TL;DR: (1) We present a new approach, LayoutLM-Byne, for retrieving pages from visually rich...
LayoutLM-Byne-v0.1 – beta launch!
Following our initial release of LayoutLM-Byne v0.1, we're excited to share our latest progress in document page retrieval and visual RAG! Our model sets the new SOTA on page retrieval for visually rich documents, enabling you to build intelligent systems for understanding pitch decks, company reports or scientific papers.
Since the latest release, we've conducted multiple benchmarks and created a simple Python library ready to be used by engineers!
You can find the library repo here: Github.
Industry-Leading Performance Metrics
Our previous blog post evaluated the model using Hit Rate. We've also computed NDCG to compare the model against ColPali:
- NDCG@3: 0.8126
- NDCG@5: 0.7394
- NDCG@10: 0.6577
These results significantly outperform previous benchmarks, including recent approaches like ColPali (Faysse et al., 2024). Our NDCG@5 score of 0.7394 confirms that we have set a new state-of-the-art on the task.
Advanced RAG Pipeline Comparison
We've also compared an end-to-end Retrieval-Augmented Generation (RAG) pipeline to evaluate our model in a real-life deployment scenario.
Classic RAG Pipeline
- Embedding: Snowflake Arctic (Snowflake/snowflake-arctic-embed-m-v1.5)
- QA Model: LLaMA 3.1 70B
- Total Size: ~70B parameters
LayoutLM-Byne Pipeline
- Embedding: LayoutLM-Byne v0.1
- QA Model: MiniCPM-V-2_6 (openbmb/MiniCPM-V-2_6)

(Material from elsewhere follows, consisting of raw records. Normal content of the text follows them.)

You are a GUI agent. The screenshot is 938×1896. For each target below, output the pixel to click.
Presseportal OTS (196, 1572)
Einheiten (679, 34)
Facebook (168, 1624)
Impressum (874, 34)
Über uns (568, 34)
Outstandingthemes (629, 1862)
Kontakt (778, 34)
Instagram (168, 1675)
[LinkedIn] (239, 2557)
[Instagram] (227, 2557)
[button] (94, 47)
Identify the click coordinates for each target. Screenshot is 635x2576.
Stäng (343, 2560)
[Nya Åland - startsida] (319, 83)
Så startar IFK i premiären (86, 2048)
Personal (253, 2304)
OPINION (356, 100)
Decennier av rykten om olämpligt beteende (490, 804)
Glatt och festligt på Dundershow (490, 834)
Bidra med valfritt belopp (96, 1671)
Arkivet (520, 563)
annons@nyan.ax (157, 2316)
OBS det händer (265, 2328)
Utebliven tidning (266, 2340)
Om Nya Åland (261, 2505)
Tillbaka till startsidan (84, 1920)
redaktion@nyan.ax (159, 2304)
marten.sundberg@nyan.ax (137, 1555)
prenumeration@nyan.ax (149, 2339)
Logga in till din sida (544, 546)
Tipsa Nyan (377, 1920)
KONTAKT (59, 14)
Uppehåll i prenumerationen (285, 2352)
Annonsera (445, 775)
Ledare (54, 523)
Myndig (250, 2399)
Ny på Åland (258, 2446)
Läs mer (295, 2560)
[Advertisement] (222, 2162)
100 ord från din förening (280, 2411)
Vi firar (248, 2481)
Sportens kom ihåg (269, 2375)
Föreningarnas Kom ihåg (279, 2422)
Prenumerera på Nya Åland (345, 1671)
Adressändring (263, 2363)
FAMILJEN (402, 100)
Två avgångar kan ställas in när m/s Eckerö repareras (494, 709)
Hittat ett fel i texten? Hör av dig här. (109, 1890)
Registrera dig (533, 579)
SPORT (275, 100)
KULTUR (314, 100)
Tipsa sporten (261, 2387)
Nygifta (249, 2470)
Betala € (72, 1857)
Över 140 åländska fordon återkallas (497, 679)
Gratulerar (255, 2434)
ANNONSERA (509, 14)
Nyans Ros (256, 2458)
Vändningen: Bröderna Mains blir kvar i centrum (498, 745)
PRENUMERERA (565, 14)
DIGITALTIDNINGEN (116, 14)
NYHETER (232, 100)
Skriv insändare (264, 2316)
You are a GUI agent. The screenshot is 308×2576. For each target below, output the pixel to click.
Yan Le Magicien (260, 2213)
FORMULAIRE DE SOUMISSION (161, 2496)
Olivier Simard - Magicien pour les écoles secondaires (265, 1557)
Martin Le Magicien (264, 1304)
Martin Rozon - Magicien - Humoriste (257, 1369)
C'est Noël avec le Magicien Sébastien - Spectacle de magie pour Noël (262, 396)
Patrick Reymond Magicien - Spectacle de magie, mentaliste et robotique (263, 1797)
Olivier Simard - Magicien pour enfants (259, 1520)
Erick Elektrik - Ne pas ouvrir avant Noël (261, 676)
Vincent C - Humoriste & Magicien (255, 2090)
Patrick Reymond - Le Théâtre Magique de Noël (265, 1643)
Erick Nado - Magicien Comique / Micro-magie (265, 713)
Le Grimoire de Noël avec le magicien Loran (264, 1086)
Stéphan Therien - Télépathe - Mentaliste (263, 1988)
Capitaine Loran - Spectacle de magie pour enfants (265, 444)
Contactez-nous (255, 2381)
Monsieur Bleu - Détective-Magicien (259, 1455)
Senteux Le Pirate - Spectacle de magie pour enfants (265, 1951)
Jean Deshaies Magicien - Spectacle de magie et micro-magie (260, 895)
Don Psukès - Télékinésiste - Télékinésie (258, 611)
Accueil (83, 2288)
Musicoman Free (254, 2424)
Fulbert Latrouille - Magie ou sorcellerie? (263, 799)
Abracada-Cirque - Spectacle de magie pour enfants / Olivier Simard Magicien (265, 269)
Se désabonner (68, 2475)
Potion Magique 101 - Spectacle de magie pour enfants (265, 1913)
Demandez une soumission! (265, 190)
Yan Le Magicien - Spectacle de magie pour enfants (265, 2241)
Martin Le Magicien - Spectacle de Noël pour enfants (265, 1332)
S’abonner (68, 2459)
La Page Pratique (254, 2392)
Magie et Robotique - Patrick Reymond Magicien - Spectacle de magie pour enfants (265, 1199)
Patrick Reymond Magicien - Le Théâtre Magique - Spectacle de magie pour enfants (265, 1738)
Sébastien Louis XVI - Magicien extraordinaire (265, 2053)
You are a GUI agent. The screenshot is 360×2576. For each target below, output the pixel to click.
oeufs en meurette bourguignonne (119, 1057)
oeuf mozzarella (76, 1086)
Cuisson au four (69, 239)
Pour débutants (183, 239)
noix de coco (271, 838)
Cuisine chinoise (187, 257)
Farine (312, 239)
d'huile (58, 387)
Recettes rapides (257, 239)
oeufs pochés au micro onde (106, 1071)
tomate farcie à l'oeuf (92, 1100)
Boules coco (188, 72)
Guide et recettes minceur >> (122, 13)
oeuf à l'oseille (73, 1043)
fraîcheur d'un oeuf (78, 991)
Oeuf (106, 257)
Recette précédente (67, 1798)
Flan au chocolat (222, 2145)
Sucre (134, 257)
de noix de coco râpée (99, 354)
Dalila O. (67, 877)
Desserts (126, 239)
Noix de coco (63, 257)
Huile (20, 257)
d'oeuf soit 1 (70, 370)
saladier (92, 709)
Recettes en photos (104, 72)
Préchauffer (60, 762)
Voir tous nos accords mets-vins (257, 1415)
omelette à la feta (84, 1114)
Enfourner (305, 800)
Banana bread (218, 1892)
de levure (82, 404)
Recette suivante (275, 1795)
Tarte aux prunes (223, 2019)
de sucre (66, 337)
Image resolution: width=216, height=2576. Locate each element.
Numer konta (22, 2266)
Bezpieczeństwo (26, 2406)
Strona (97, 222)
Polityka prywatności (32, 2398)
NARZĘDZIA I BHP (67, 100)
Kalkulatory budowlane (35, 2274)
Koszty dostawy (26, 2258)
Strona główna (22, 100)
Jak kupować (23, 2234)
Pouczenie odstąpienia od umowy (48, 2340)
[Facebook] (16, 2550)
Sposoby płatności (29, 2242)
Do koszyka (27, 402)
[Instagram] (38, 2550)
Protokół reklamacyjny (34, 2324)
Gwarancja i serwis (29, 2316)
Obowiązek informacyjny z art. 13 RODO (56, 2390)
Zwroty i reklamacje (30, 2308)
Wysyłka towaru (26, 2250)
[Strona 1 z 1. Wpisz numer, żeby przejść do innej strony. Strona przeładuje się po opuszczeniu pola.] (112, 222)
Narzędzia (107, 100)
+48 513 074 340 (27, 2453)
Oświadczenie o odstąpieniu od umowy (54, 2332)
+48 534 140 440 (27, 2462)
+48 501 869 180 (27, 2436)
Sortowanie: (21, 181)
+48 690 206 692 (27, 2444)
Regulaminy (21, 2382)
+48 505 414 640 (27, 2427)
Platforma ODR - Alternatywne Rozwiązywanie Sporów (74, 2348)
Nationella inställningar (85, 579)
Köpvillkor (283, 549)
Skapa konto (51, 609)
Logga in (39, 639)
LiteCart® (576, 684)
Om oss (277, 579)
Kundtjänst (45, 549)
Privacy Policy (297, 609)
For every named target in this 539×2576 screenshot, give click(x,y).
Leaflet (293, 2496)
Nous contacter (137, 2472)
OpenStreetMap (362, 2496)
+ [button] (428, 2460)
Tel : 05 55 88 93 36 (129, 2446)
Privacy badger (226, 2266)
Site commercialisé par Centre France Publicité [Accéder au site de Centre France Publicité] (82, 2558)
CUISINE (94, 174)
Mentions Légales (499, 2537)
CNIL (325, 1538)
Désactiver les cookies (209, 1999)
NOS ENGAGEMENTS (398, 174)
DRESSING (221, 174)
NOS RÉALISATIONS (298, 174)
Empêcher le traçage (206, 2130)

- Total Size: ~8B parameters
We've created a dataset of c.200 questions based on highly complex, technical documents. The dataset is available here: https://huggingface.co/datasets/Boriscii/LayoutLM-Byne-v0.1. Lllama3.1-405B was used as an assessor to compare QA model responses against the dataset ground truth.
Results
-
Classic RAG:
- Hit Rate @5: 0.37
- Total Dataset Correct Answer Rate: 0.18
-
LayoutLM-Byne Pipeline:
- Hit Rate @5: 0.45
- Total Dataset Correct Answer Rate: 0.24
Despite being significantly smaller (8B vs 70B parameters), our pipeline outperforms the larger, text-only approach in both retrieval accuracy and answer correctness.
Key points
MiniCPM-V-2_6 Integration
Our QA component utilizes the MiniCPM-V-2_6 model:
import torch
from transformers import AutoModel, AutoTokenizer
llm = AutoModel.from_pretrained('openbmb/MiniCPM-V-2_6', trust_remote_code=True,
attn_implementation='sdpa', torch_dtype=torch.bfloat16)
llm = llm.eval().cuda()
tokenizer = AutoTokenizer.from_pretrained('openbmb/MiniCPM-V-2_6', trust_remote_code=True)
def get_cpm_answer(page, query):
image = page.convert('RGB')
prompt = f"Question: {query}\n\nAnswer:"
msgs = [{'role': 'user', 'content': [image, prompt]}]
res = llm.chat(
image=None,
msgs=msgs,
tokenizer=tokenizer
)
return res
As before, we plan to publish a "tiny paper", so feedback is very welcome!
Reference
Faysse, M., et al. (2024). ColPali: Efficient Document Retrieval with Vision Language Models. arXiv:2407.01449v2.